* _Work item_
Give back the full listing exactly, setting the pictures aside.

* _Available records_
------------------------------------------------
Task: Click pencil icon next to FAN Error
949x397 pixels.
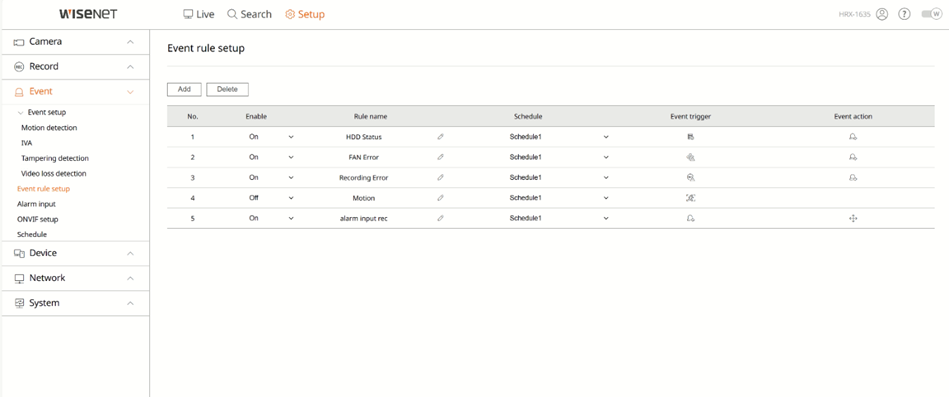Action: [440, 157]
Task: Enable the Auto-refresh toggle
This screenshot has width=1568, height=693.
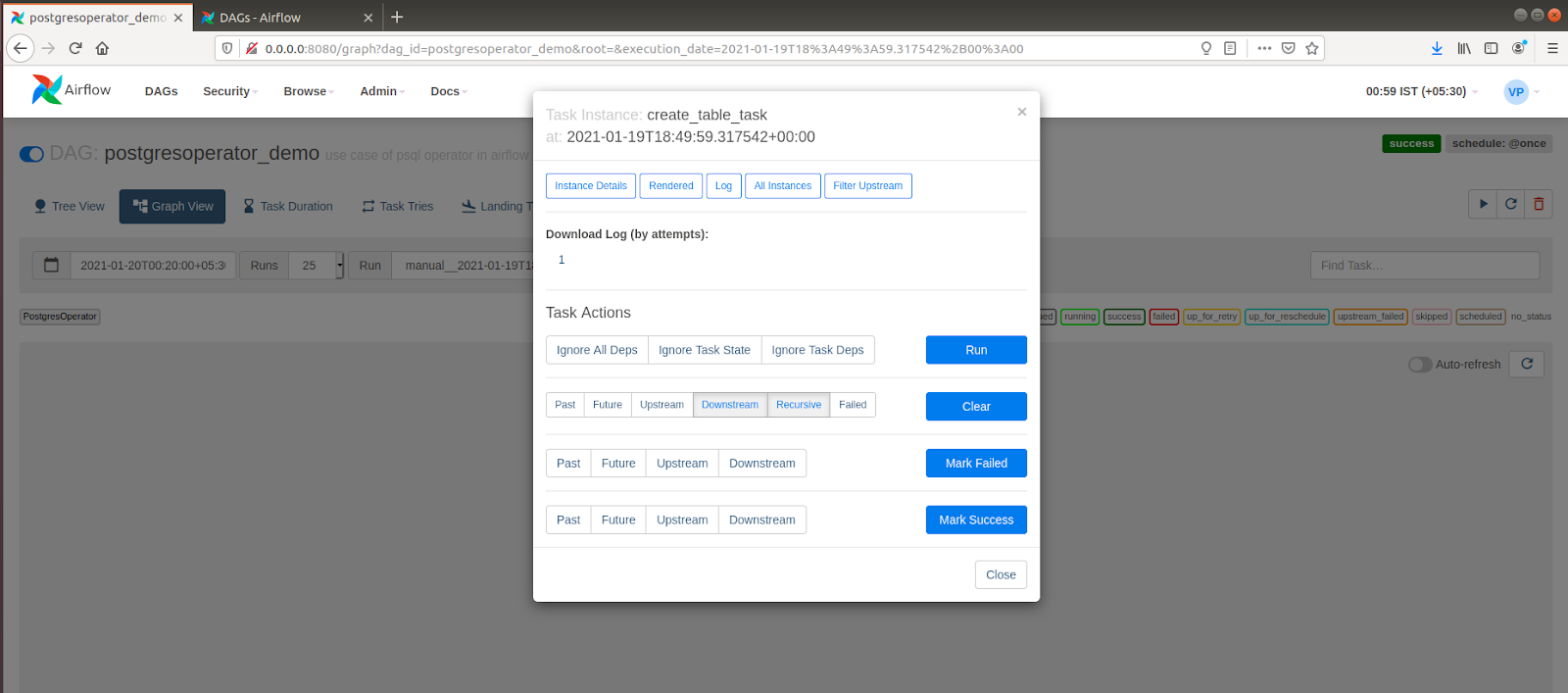Action: click(1420, 365)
------------------------------------------------
* _Problem solution_
Task: Click pencil icon next to FAN Error
949x397 pixels.
Action: [440, 157]
Task: Enable the Auto-refresh toggle
This screenshot has width=1568, height=693.
Action: click(1420, 365)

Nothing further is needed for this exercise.